Many thanks for the votes, chrispenycate, TJ, Glen, and J D Foster! And thanks also to those who listed or mentioned my story. My entry was a late bloomer this time around (as is usual, I suppose). I really didn't have anything for the longest time, but the image kept reminding me of Mad Max: Fury Road, so I ran with that. I swear it's an homage, not plagiarism.
 
The image reminded me of a primeval landscape still unblemished by land based lifeforms.

That led to the idea of some creature practicing to evolve, taking their first steps and instantly regretting it.
 
Ursa, that's a sterling amount of effort and undertaking.
To be honest, the only vaguely onerous bit was typing into Wiktionary. The whole process took very little time**.

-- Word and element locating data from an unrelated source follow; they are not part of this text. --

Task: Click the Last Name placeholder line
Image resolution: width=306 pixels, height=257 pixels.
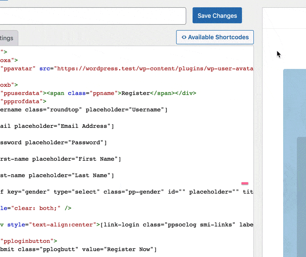Action: pyautogui.click(x=57, y=175)
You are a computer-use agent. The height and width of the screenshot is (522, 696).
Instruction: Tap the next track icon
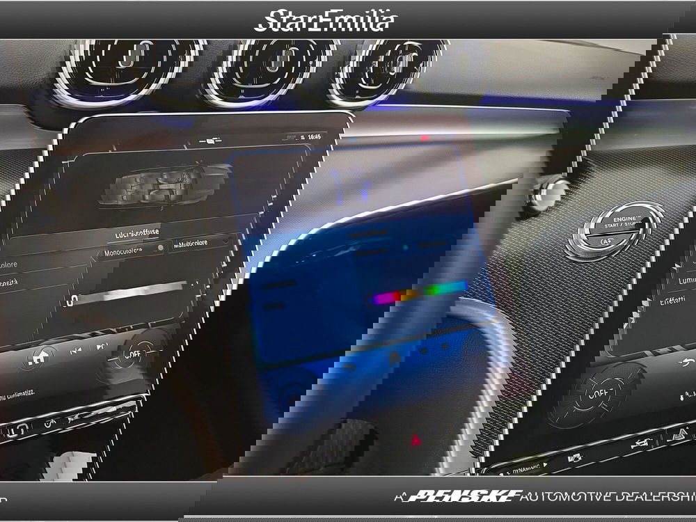point(102,346)
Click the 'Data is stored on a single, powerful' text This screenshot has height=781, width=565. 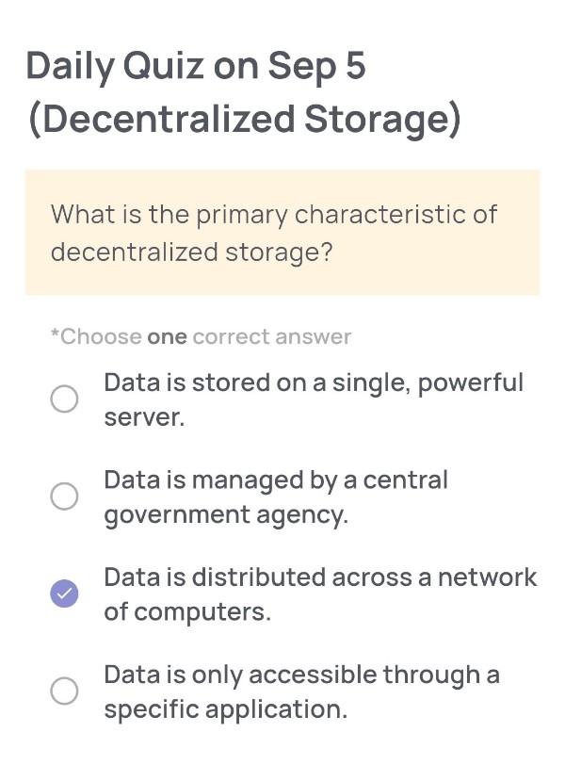[314, 383]
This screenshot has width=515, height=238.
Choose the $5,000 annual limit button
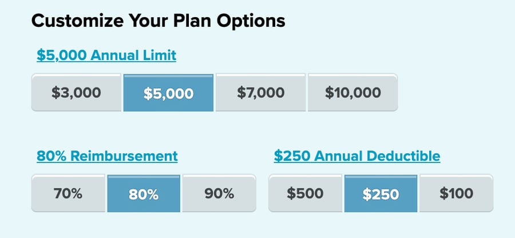[168, 93]
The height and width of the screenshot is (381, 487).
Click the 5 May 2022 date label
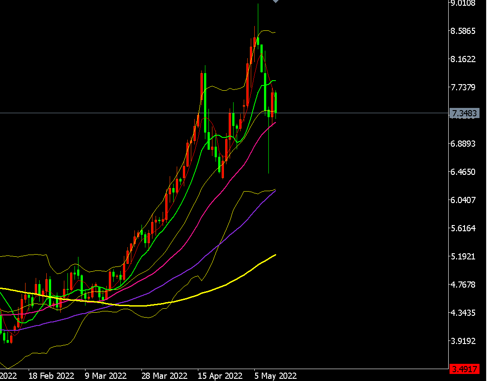(x=275, y=376)
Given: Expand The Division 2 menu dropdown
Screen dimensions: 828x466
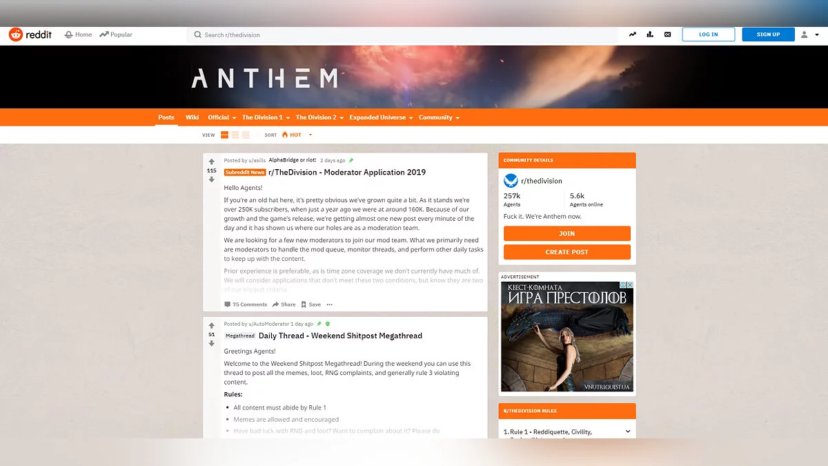Looking at the screenshot, I should point(320,117).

** - Unless you count the four weeks or so during which only my subconscious mind was mulling over how to respond to that picture.
 
congratulations mosaix. a great story.

my story stemmed from an idea i have had floating around for a while and the picture matched the confused colonist wandering around the ruins of his colony. there was a twist that i think got lost as i chopped the story down to 300 words, but i'll pop over tot he improving thread to discuss that.
 
Well done Mosaix! Thank you Venusian Broon for the vote, and for everyone who mentioned me, I will try and post a shortlist of my own as soon as work calms down and I get some time to thibnk - I've used my allocated 10 minutes me time this week to rush out a 75 worder for November!
 
I have that on my kindle and hope to get around to it. Hope its a good one Mosaic!